On March 11, 2020 the World Health Organization declared a pandemic. Miriam Webster dictionary define a pandemic as:
an outbreak of a disease that occurs over a wide geographic area and affects an exceptionally high proportion of the population
We have never experienced anything like this in our lifetime and hope we never will again. Even worse, we are not prepared. Yes I'm scared.
I read that one thing we can do while quarantined at home is to keep a hand-written diary. Well this isn't hand-written but its a way I can preserve my feelings (versus finding some hand-written document 15 years later in the basement while cleaning up and throwing away).
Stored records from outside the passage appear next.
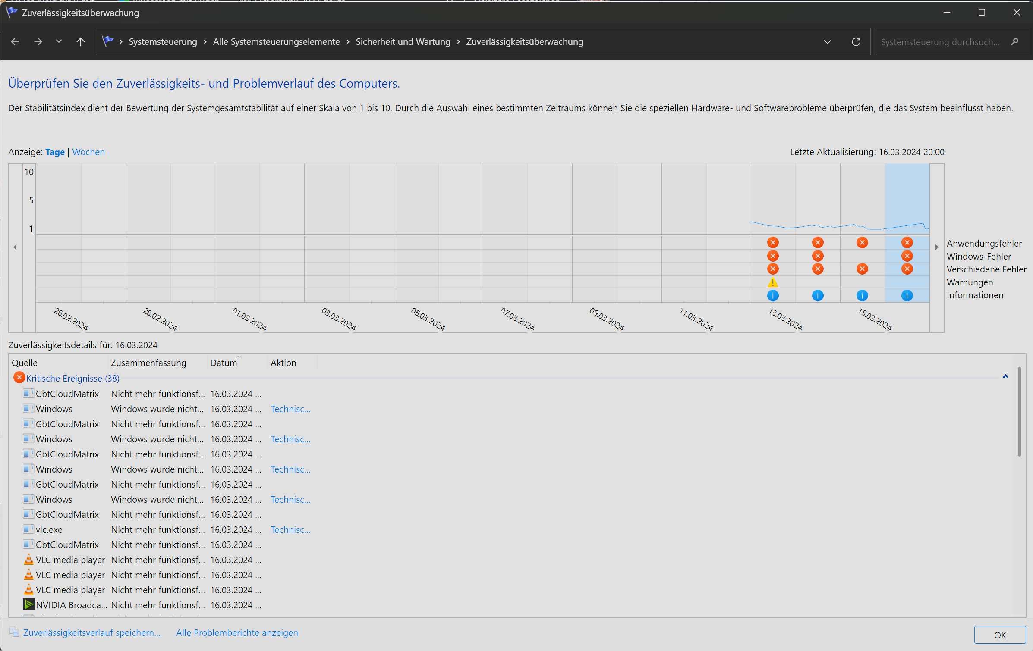1033x651 pixels.
Task: Click the blue information icon on 14.03.2024
Action: click(817, 296)
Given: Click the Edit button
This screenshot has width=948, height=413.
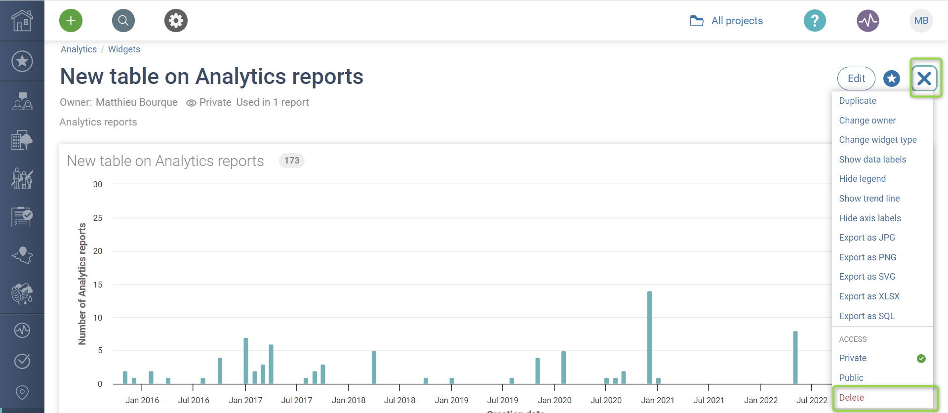Looking at the screenshot, I should pos(856,79).
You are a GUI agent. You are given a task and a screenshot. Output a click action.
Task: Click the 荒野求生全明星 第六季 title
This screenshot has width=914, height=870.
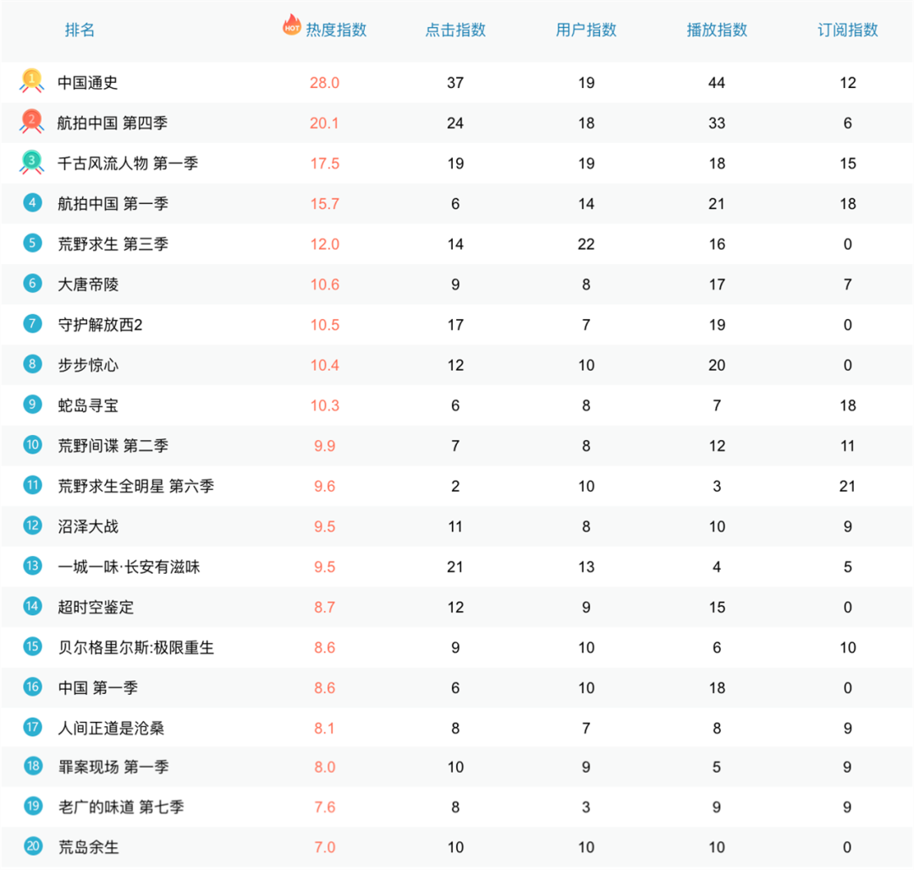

My hope is that in 2 years, or 20 years, or any number of years I look back and see that we all came out of this neither lonely nor dead from COVID-19. Yes, its bad.
2 comments:
My grandfather, the Sojourner wanted to socialize with his family by coming back, but ended up dying during the last big pandemic, the Spanish Flu at the end of World War I. His wife, my grandmother, died caring for him. His son, the Immigrant, my dad, Joseph Eng Young, was taken care of by his grandfather, who he later learned, was a Railroad worker. He came back from California with "100 dollars, like a millionaire". I learned of this by interviewing my father later on. After dad became an orphan, he stayed for a while with his grandfather, then a widower, living at the bakery he owned in the capital city of what is now called Taishan, Guangdong. Grandfather made an arrangement with a familyless widow to officially marry him for the purpose of taking care of my dad-to-be until he could immigrate to the USA. She also handled the details of the marriage of dad's remaining not yet married older sister. Grandfather had a big fancy 70th birthday party, then passed away. Somehow, dad ended up working in the laundry of his uncle in Newark, New Jersey, where he learned more about the Sojourner and the Railroad worker just by quietly listening to his uncle explaining the presence of the new young worker. He grew up to marry my mother, and the rest is history. I need to spend some time writing up more about this history, as I am now in that vulnerable age group.
Its a history you and your family will cherish forever. Yes! Capture it in a diary.